Challenge:
Reproduce the data below verbatim, leaving out the pictures.

Source data:
§ §
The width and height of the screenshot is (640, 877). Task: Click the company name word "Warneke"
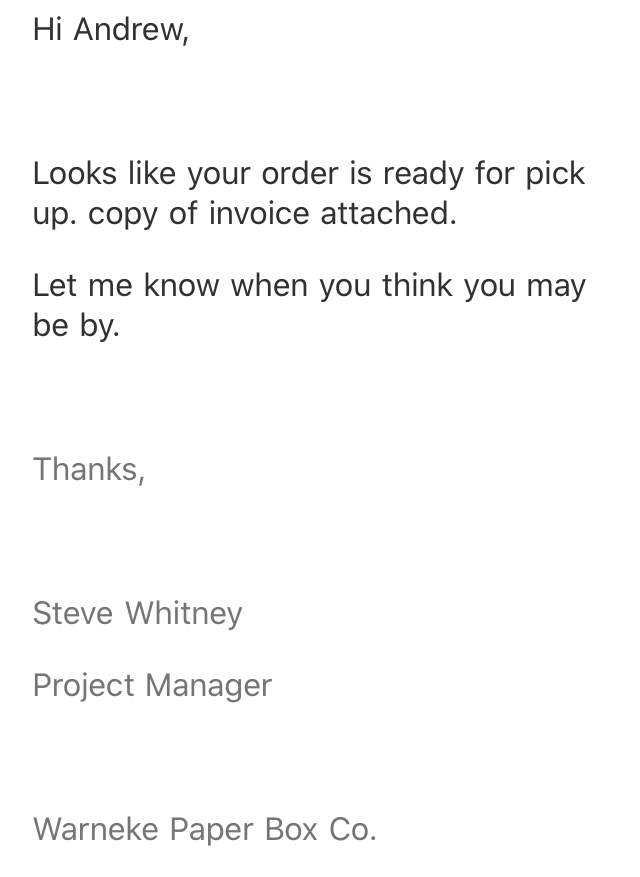coord(96,828)
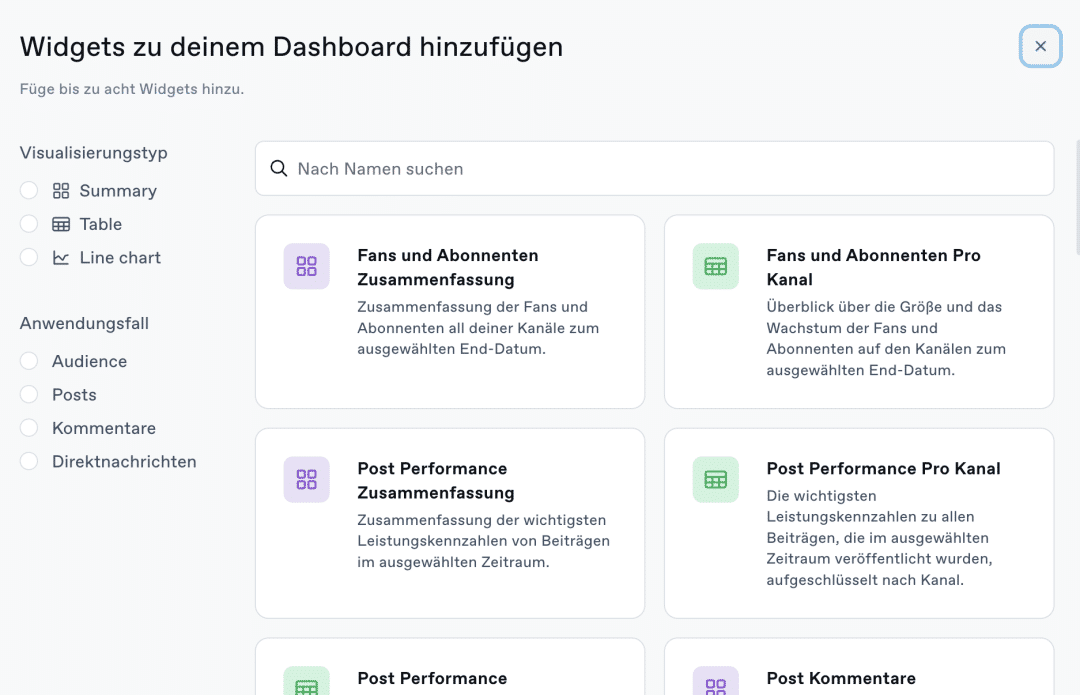Enable the Kommentare filter option
Image resolution: width=1080 pixels, height=695 pixels.
[29, 428]
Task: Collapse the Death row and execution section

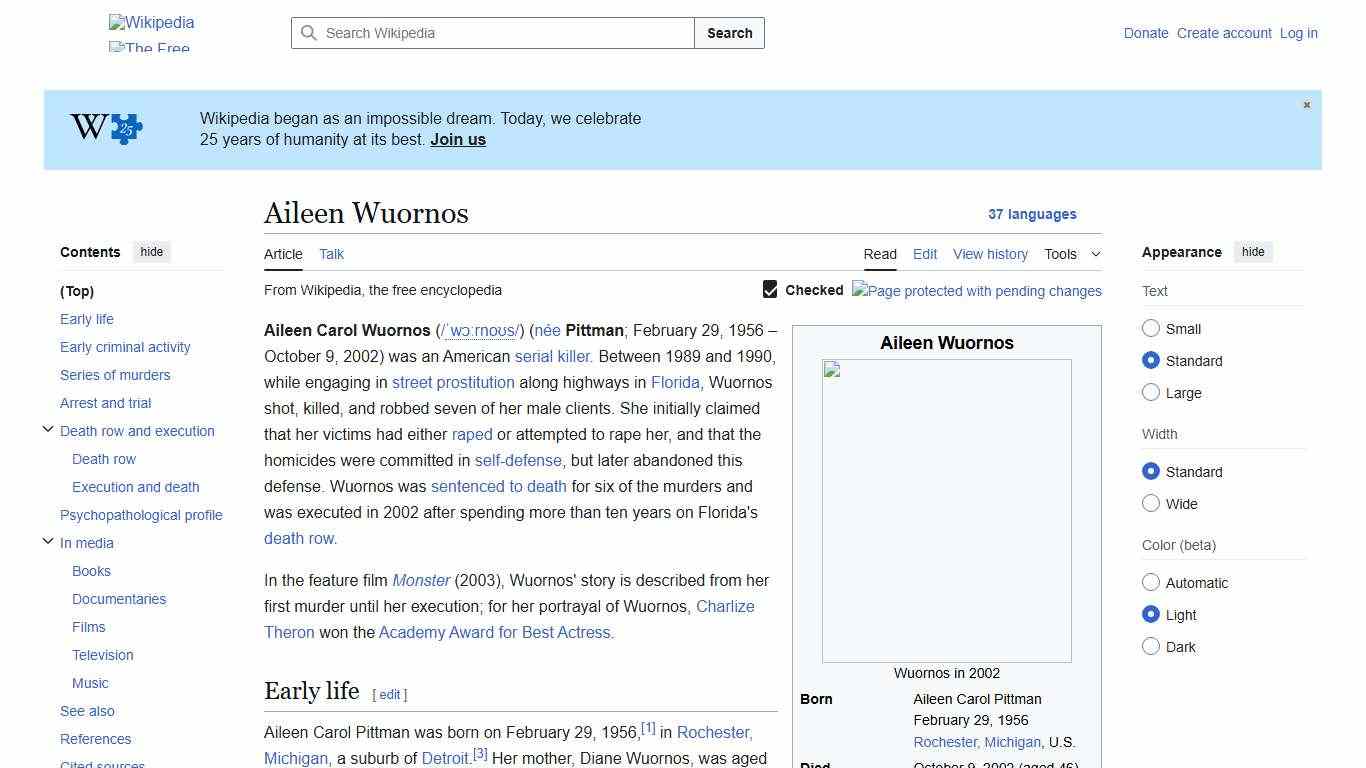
§ §
Complete output:
The width and height of the screenshot is (640, 877). Task: Click the company name word "Warneke"
coord(96,828)
Enable the Kommentare filter option
Image resolution: width=1080 pixels, height=695 pixels.
[29, 428]
Task: Collapse the Death row and execution section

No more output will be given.